Она открыла мне дверь, небрежно затягиваясь сигаретой, и воскликнула:
— Вот это гость!
Ничуть не смущаясь моей милицейской формы и строгого выражения лица, она жестом пригласила меня пройти. На вид ей было лет двадцать пять. Внешность — ничего особенного, не сказать, чтоб красавица, но и не дурнушка. Длинные обесцвеченные волосы рассыпались по плечам. Косметики, пожалуй, было многовато. Вот и все, что осталось в памяти от той встречи.
Помню еще, как я утихомиривал ее шумную компанию. Милицию вызвала пожилая женщина из соседней квартиры, которая не могла уснуть. Их было человек шесть, на столе стояли пустые бутылки из-под водки и сухого вина. Магнитофон работал на полную мощность. Хозяйка квартиры вошла за мной и бесцеремонно села на колени к молодому человеку, который был сильно пьян.
— Чем обязаны? — еле выговорил он.
Я сказал, что час уже поздний и давно пора убавить звук, но поскольку никто из компании не пошевелился, прошел и выключил магнитофон.
— Мы у себя дома, и делаем все, что хотим! — возмутилась хозяйка, тряхнула волосами и демонстративно поцеловала парня в губы.
— А девушкам даже у себя дома вредно курить, — отпарировал я, направляясь к выходу.

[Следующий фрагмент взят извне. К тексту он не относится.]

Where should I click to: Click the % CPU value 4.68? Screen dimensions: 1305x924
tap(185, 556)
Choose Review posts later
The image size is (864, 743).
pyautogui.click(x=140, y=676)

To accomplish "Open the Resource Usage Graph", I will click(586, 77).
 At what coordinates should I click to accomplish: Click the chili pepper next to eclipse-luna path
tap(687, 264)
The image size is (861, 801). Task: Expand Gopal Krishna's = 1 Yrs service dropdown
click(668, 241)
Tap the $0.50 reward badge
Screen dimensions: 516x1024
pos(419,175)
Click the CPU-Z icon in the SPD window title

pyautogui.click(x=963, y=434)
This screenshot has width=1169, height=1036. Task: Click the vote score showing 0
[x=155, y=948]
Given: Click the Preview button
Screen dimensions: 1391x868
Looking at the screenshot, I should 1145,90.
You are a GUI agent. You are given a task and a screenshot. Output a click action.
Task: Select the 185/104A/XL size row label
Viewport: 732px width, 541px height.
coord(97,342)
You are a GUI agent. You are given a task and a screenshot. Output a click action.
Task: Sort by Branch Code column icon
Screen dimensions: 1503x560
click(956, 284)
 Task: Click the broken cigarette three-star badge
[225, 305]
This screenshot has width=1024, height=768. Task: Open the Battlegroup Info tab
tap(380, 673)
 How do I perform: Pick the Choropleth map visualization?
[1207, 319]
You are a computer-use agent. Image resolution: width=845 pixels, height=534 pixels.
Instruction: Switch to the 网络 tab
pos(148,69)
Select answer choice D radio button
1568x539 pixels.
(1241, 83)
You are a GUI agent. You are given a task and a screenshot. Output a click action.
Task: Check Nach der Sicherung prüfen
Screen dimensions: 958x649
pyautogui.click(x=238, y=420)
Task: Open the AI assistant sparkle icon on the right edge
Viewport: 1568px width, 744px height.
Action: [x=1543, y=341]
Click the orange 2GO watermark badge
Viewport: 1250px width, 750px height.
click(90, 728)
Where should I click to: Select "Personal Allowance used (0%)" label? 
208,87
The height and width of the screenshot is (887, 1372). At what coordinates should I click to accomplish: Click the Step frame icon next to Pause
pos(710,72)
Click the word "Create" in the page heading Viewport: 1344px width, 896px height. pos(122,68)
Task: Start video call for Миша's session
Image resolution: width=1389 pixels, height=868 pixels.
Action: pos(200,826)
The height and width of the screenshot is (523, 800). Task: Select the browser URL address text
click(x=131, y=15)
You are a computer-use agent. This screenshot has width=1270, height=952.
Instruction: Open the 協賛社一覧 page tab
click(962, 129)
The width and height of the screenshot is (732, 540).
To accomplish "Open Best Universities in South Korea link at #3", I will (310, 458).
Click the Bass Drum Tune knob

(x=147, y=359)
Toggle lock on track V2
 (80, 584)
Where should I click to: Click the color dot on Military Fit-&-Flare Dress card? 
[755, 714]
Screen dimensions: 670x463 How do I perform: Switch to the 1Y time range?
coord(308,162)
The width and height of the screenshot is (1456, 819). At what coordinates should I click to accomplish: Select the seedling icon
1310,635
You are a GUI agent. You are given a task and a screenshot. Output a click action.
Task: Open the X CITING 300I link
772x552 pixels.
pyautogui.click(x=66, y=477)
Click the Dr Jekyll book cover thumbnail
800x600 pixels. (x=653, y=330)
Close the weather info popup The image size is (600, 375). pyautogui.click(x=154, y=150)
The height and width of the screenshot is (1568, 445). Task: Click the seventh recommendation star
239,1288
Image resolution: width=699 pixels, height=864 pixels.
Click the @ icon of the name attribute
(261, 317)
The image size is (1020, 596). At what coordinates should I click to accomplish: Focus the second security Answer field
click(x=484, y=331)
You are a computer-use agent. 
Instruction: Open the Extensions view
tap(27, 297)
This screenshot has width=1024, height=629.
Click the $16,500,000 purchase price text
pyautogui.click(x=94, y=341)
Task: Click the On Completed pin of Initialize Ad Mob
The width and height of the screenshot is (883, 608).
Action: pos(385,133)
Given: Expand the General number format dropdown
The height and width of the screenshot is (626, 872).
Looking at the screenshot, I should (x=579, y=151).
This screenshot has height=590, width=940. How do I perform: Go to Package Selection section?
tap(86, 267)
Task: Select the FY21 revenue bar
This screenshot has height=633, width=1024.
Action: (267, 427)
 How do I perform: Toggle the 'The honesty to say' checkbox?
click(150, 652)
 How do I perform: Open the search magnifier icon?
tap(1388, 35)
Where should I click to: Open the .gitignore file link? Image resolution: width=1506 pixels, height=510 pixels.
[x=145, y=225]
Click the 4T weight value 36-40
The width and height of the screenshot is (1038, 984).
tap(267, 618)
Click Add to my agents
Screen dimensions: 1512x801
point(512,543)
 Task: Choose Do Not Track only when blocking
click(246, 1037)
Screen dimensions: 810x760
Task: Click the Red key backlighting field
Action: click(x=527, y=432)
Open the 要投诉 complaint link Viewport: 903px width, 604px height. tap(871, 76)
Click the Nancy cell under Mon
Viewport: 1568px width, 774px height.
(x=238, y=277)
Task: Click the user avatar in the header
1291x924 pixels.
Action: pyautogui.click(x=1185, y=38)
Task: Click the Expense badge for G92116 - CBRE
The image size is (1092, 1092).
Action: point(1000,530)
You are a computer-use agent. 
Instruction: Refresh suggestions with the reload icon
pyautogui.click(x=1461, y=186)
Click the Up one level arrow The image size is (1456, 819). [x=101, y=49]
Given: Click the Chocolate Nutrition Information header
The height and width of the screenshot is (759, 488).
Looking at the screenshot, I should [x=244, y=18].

— А я давно уже не девушка.
Эти слова компания поддержала шумным хохотом.
— Не возражаю, — сказал я, начиная злиться. — Это действительно ваше личное дело. А вот шуметь после одиннадцати вечера чревато штрафом, согласно постановлению горисполкома. Так что включать магнитофон не советую.
Я вышел и немного постоял у входной двери, проверяя действенность предупреждения. Магнитофон включили, но чуть слышно.
Уже сидя в патрульной машине, я подумал, что никогда в жизни не женился бы на такой развязной девице.
Но случай свел нас вновь в ДК имени Дзержинского, когда мы отмечали День советской милиции. Как она туда попала — до сих пор ума не приложу. Мы сразу узнали друг друга, но я, признаться, не ожидал, что она пригласит меня на танец.
— Удивлены? — спросила она игривым тоном.
— Самую малость, — сознался я. — Я даже не знаю вашего имени.
— Надежда, — просто сказала она, и мне это понравилось.
Я проводил ее домой и простился у подъезда довольно холодно, давая понять, что не собираюсь продолжать знакомство.
Она сказала:
— И вы даже не попросите у меня телефон?
— Даже не попрошу.
— Тогда я вам его сама оставлю.
Спустя, наверное, месяц, где-то перед Новым годом, мы задерживали группу вооруженных парней, которые подозревались в квартирных кражах. В подвале было темно, и когда я отбирал у одного из них пистолет, раздался выстрел. К счастью, пистолет оказался стартовым, но пороховые газы обожгли мне глаза. Я почувствовал адскую боль, мне помогли подняться наверх, и тут я понял, что ничего не вижу.
Еще несколько дней в больнице я с трудом различал только силуэты. Я не мог видеть, не мог читать, мне оставалось только думать.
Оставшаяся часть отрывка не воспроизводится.